Using Speaker Diarization AI Technology, Google is able to partition audio stream including multiple voice inputs from different people and claim 92% accuracy.
In a recent blog post, Google announced that they have open-sourced their speaker diarization technology, which is able to differentiate people’s voices at a high accuracy rate.
Speaker diarization is a process of partitioning an audio recording having voices of multiple people into distinct segment associated with each individual. It is an important part of speech recognition systems.
This AI technology solves the problem of “who spoke when” and it has applications in many important scenarios, such as understanding medical conversation, video captioning and more.
The challenges
Google noted that training voice dictation systems with supervised learning methods is challenging.
In the blog, Chong Wang, Research Scientist at Google AI explains: Unlike standard supervised classification tasks, a robust diarization model requires the ability to associate new individuals with distinct speech segments that weren’t involved in training. Importantly, this limits the quality of both online and offline diarization systems. Online systems usually suffer more, since they require diarization results in real time.
Google has developed a research paper called Fully Supervised Speaker Diarization where they have described a new model that uses supervised speaker labels in a more effective manner.

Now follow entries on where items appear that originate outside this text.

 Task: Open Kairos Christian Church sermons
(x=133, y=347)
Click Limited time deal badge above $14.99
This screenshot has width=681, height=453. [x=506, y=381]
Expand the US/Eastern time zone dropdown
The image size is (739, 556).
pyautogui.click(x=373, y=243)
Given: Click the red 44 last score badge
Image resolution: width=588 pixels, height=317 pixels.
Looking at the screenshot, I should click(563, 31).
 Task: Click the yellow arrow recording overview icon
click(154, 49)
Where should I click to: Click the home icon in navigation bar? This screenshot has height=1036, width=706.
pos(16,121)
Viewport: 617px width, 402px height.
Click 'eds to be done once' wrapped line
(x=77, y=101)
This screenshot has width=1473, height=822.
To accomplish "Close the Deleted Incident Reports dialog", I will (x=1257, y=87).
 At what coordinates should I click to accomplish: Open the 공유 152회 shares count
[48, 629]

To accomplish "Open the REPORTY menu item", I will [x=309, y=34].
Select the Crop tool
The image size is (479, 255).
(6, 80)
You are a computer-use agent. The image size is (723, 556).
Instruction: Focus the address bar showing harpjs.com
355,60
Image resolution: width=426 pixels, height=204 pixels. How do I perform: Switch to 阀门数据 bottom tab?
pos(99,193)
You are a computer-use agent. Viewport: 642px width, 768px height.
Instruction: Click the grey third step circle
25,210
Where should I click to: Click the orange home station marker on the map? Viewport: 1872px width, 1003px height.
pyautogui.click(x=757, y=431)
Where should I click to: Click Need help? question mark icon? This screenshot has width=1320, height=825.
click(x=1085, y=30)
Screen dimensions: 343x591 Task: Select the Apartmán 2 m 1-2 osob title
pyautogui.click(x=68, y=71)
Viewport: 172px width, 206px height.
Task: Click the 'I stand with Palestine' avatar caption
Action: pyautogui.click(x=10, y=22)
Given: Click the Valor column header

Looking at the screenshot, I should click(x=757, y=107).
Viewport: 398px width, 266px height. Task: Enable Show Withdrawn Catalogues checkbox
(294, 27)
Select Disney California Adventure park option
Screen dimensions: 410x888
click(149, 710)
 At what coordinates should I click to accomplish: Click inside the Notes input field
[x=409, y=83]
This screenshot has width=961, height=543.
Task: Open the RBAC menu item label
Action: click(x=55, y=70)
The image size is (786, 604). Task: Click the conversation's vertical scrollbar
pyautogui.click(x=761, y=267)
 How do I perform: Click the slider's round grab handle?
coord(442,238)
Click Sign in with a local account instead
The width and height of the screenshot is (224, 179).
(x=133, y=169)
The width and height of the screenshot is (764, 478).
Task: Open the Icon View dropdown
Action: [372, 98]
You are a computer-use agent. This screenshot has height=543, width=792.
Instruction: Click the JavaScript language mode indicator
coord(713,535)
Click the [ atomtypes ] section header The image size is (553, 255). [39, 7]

On the NIST SRE 2000 CALLHOME benchmark, Google’s techniques achieved a diarization error rate (DER) as low as 7.6 percent, compared to 8.8 percent DER from its previous clustering-based method, and 9.9 percent from deep neural network embedding methods.
Now, Google has open sourced the core algorithms and made it available on Github to accelerate more research along this direction.
Difference between Google’s model and common clustering algorithms
In Google’s method, all speakers’ embeddings are modeled by a parameter-sharing recurrent neural network (RNN), and different speakers are distinguished using different RNN states, interleaved in the time domain. Each speaker starts with its own RNN instance (with a common initial state shared among all speakers) and keeps updating the RNN state given the new embeddings from this speaker.
Representing speakers as RNN states enables the system to learn the high-level knowledge shared across different speakers and utterances using RNN parameters. This promises the usefulness of more labeled data. In contrast, common clustering algorithms almost always work with each single utterance independently, making it difficult to benefit from a large amount of labeled data.
Future plan
Google plans to refine the model so that it can integrate contextual information to perform offline decoding, with further reduced DER. The tech giant is also planning to add some acoustic features to train entire speaker diarization system in an end-to-end way.